I first saw Nina Hoss in Homeland, and when I did, I had the same feeling I had when I watched her in Tár. Clare Danes was the lead there, and she was amazing, but it was Nina Hoss that brought something else to the plot, a little bit of the unknown. Then I discovered Christian Petzold’s films, many of them with Nina Hoss as protagonist. And what a revelation she was! Petzold both writes and directs his movies, and he is very good at creating microcosms with his films. In Barbara, she is a doctor who works in a hospital in a small provincial town, in 1980. This is her punishment for attempting to emigrate to the West. She used to work in the biggest hospital in Berlin. Now she is kept under constant surveillance, secluded in the country, with nobody to trust. She does her job systematically, patiently, and she waits. We are waiting, too, patiently, as the tension builds. You can’t see past her inscrutable face. She never shows fear, or her inner turmoil. “It was a role where I knew there would be no possibility of talking much, to explain her,” Nina Hoss revealed in an interview for Film Comment after the film’s release, in 2012. “I would have to do a different kind of work, to make it interesting, her being silent, but always being present. I had to create a backstory. It was very crucial for this part, that I knew why she tries to hide her true self. I thought she was [originally] a very lively, positive person.” You don’t see but feel the threat she faces through the subtleness of her fear. And that’s a pretty mighty feel to project on screen.

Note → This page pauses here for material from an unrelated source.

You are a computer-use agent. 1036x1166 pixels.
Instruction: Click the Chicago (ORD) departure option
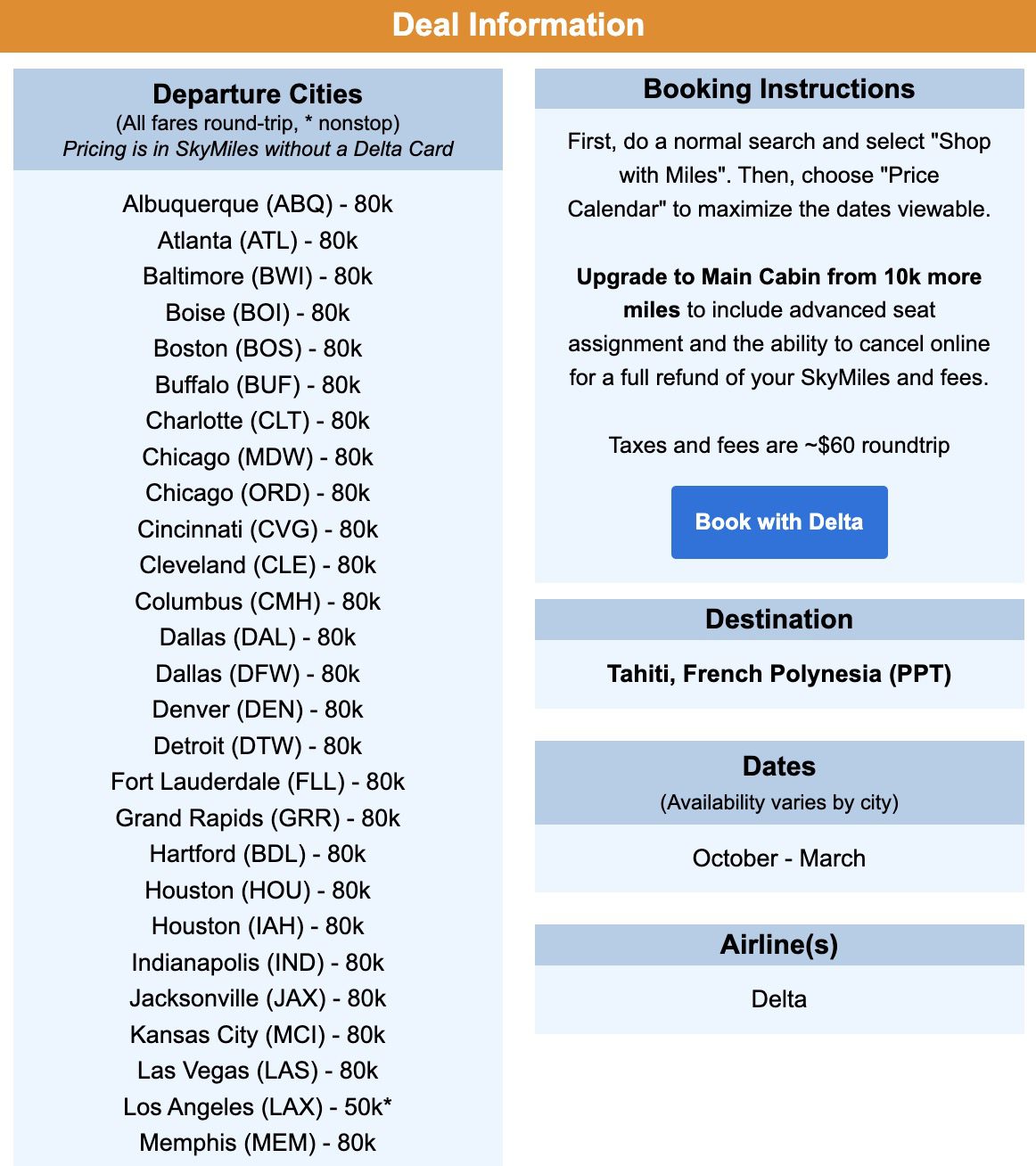click(x=258, y=492)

In Phoenix (2014), Nelly (Nina Hoss) is a German-Jewish cabaret singer who survives the concentration camp but her face gets disfigured and has to undergo reconstructive surgery, then tries to return to her old life in Berlin. Her husband, who is the one who might have turned her in, doesn’t recognise her and “hires” her as his wife so that he can claim her inheritance. Christian Petzold skillfully merges suspense, revenge, trauma, desperation, destruction, and, under his direction, a subject that has been (much too) often approached in cinema, upends convention, and that has much to do with the way it is told and with the way Nina Hoss carries the film, a wounded human being in the aftermath of a disaster who has the grace to pull off that sublime ending scene. And to think that a perfect ending is not that easy to come by in cinema…

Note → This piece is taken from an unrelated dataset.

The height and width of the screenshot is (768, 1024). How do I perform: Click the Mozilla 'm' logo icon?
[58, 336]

Nina Hoss in Tár, 2022. Focus Features


In Tár, Nina Hoss plays Sharon, Lydia Tár’s partner. They share both a personal and a professional life together. Sharon is the concertmaster in the Berlin orchestra conducted by Tár. It is the most sought after position in a philharmonic (something I wasn’t aware of but subsequently found out from an interview with Nina Hoss in Vanity Fair), even more than than that of a conductor – and it’s even more unlikely to be held by a woman. The concertmaster is the true musical leader, the conductor’s translator to and liaison with the orchestra, the one with very wide responsibilities, the one who must know when to act with authority and when to act as the orchestra’s voice. Not only that, but this is a position that is constantly challenged, everyone is after it, so one must always prove one’s worth, as Nina Hoss further explained.

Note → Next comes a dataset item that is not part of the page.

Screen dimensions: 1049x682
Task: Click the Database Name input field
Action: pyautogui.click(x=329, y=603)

Sharon is the first violin. And the fact that she fills that chair says a lot about her character even if it isn’t articulated in words – and although the viewer may not be familiar with the exact workout of an orchestra, as I wasn’t, the importance of her position is obvious. And it tells just about everything about Sharon and her tenacity and skills. Restrained and calculated, she is the steely enabler. Sharon knows and understands more than she lets us see. Yet, she makes sure she is seen. She does not have much on screen time, and yet, with just a gaze or a raised eyebrow, she exerts power over everyone, including Lydia. She knows, and lets it happen. She is the key element of the film. Sharon and Lydia are not that different. Behind a powerful woman, there is a more powerful woman.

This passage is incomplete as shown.